This mitigated many of the worst excesses of mass urbanisation, but it had real costs in terms of efficiency. The agricultural sector has not benefited as much as it could from industrialisation, capital formation and technological upgrading in urban areas. In developmental terms, rural China is being left behind.
The new agricultural policies aim to address some of the obstacles to rural development by improving security of land tenure, reforming residency mobility, increasing access to credit and by promoting the development of "large and powerful" commercial agribusinesses and "corporate champions" in rural areas.
In the coming years we can expect to see a powerful combination of preferential policies from the state, experimental development zones, foreign investment and technology transfer and bottom-up entrepreneurialism driving development in the Chinese agricultural sector. Chinese agriculture will become more competitive, but it will need help to get there.
This presents exciting opportunities for New Zealand. This country has a well-developed and highly competitive agricultural sector with leading models of agribusiness organisation, agriscience research and education, and well-developed vertically integrated production, processing and distribution chains. New Zealand companies are already involved in rural China, including Fonterra's dairy farms in Hebei Province and Global Horticulture New Zealand's kiwifruit production and processing operations in Shaanxi Province.

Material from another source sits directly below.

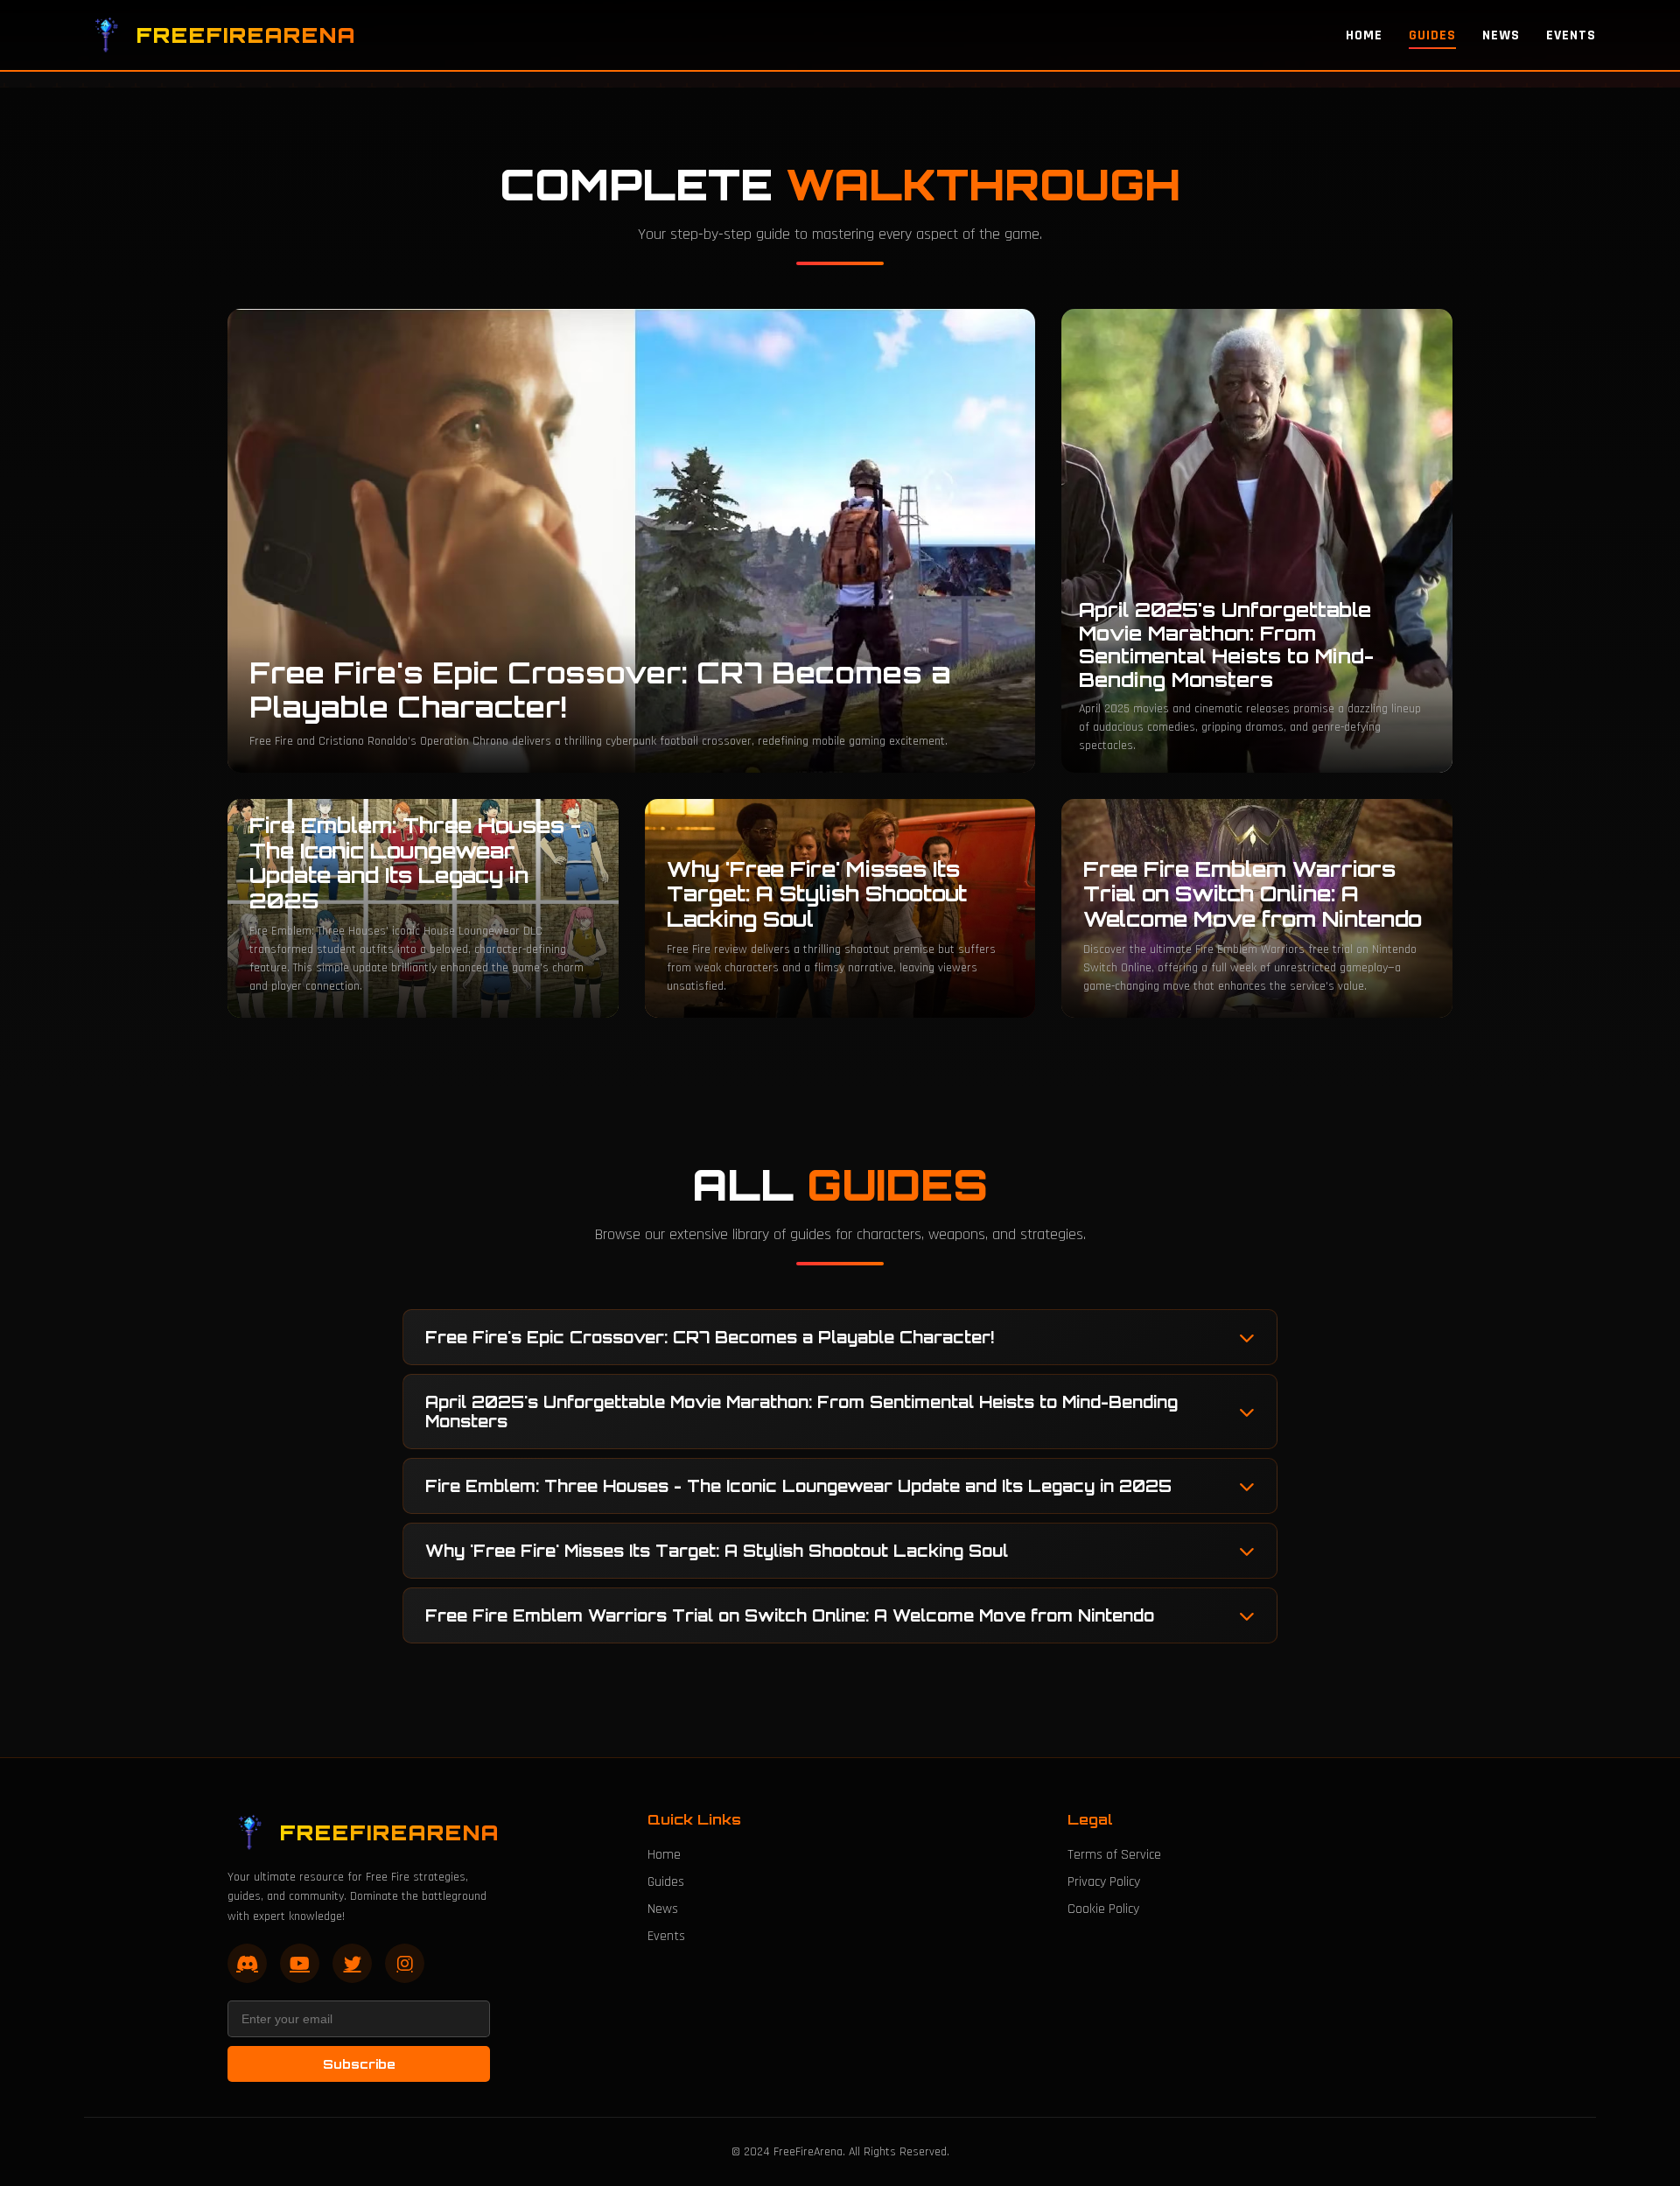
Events (1571, 35)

The New Zealand-China story to date has largely been about what we can sell to China. The next chapter will be more about what we can do to help China feed itself.
Investing in rural China: New Zealand agribusiness and the local global nexus
Jason Young is conducting a three-year research project on New Zealand agribusiness investment in rural China, supported by a $345,000 Fast Start Marsden grant from the Royal Society of New Zealand.
His project will explore the interaction of international agribusinesses in China with local development conditions. Though the agricultural sector is increasingly welcoming of foreign investment and joint ventures to promote agricultural best practices, to encourage technology and knowledge transfer and to modernise the agricultural sector, very little is known of how international agribusinesses operate in rural China.
This project will document those practices using New Zealand case studies in Hebei, Shaanxi and Guizhou, and explore the evolution of rural institutions to identify the role of investment in the development of rural China.
Jason Young is a research fellow at the New Zealand Contemporary China Research Centre and lecturer in Political Science and International Relations at Victoria University of Wellington.